Supervise Pharmacist

Job Description: Supervise Pharmacist (PIC), 503B Outsourcing Facility

The primary responsibility of the Supervise Pharmacist (Pharmacist in Charge) is to ensure adherence to facility SOP’s and procedures, adherence to state and federal regulations, and directly supervise pharmacists. The Supervise Pharmacist will work directly with Aseptic Operations Director/Manager to ensure production goals are achieved, assist with investigations, assist in daily operational pharmacy duties, monitor training and work with training/compliance team to ensure all training is up to date.

Under indirect supervision, oversees all aspects of the pharmacy operations. To assure that all services comply with professional standards and applicable laws. Exercises broad judgment in professional field requiring extensive subject matter knowledge and expertise, while keeping senior leadership fully informed of operating issues and results.

Role Responsibilities:

• Responsible for the execution of opening and closing activities; either directly, or through delegation to a staff pharmacist. Ensures that strict procedures are followed in the facility.
• Represents the facility in all state and federal regulatory audits, visits, and communications.
• Directly supervises staff pharmacists.
• Works with Cleanroom Operations Director/Manager to ensure production goals are created, tracked, and met.

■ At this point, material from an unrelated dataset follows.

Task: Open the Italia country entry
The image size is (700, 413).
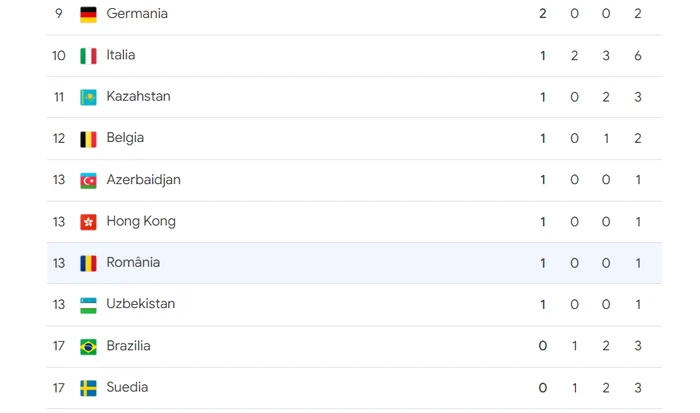Action: point(121,55)
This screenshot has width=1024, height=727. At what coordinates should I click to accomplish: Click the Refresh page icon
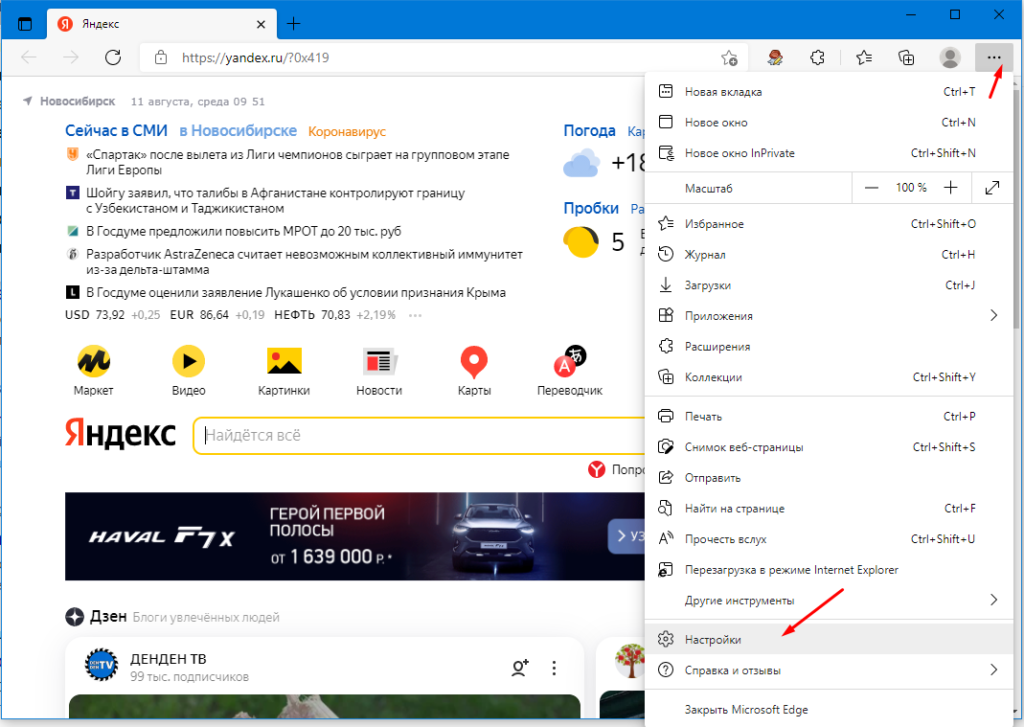tap(113, 58)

Identifies trends or issues that are delaying batch production or causing batches to be cancelled.
• Writes operational and production SOP’s.
• Liaisons with the quality department.
• Ensures compliance with all state and federal regulatory agencies.
• Assists in documentation and completion of Adverse Drug Event forms.
• Answers clinical questions from health professionals and provides product information.
• Supports order verification within computer order processing queues to ensure facility and product accuracy.
• Reviews all batch records and associated documentation verification.
• Ensures safe work environments, enforces operational discipline, and monitors aseptic behaviors.
• Efficiently utilizes tools and metrics (KPI’s) to monitor staff productivity, deliverables, timelines, and quality of work product to adjust staffing levels and operational processes as needed to ensure operational effectiveness.

Profile/Experiences:

• Understands the importance/impact of cGMP standards.
• Maintains California Pharmacist License. 
• Obtains licensure in other states which may be required to fulfill state specific regulatory obligations.
• Has strong analytical abilities coupled with creative problem-solving skills.
• Able to respond to common inquiries or complaints from customers, regulatory agencies, or members of the business community.
• Able to establish robust processes, develop performance standards, track performance through fact driven exercises, and implement solutions to drive continuous process improvements.
• Demonstrates skills to solve complex problems in a wide variety of high-pressure situations which require a high degree of ingenuity, creativity, and innovativeness.
• In situations where precedent may not exist, is able to independently exercise judgment, determine appropriate solutions and take action.
• Shows a history of mentoring and promoting the professional growth of healthcare colleagues.
• Accrued at least 10 years of pharmacy experience and a good understanding of quality and compliance requirements pertaining to cGMP and 21 CFR 210 & 211. 
• Prefer experience with a manufacturing environment specifically 503B Outsourcing Facility.  
• Previous experience operating under FDA cGMP with a robust understanding of the principles and applications associated with manufacturing operations.
• Experience interpreting compliance requirements and regulations is required.
• Knowledge of DEA, FDA and state regulations pertaining to manufacturing and handling of controlled substances.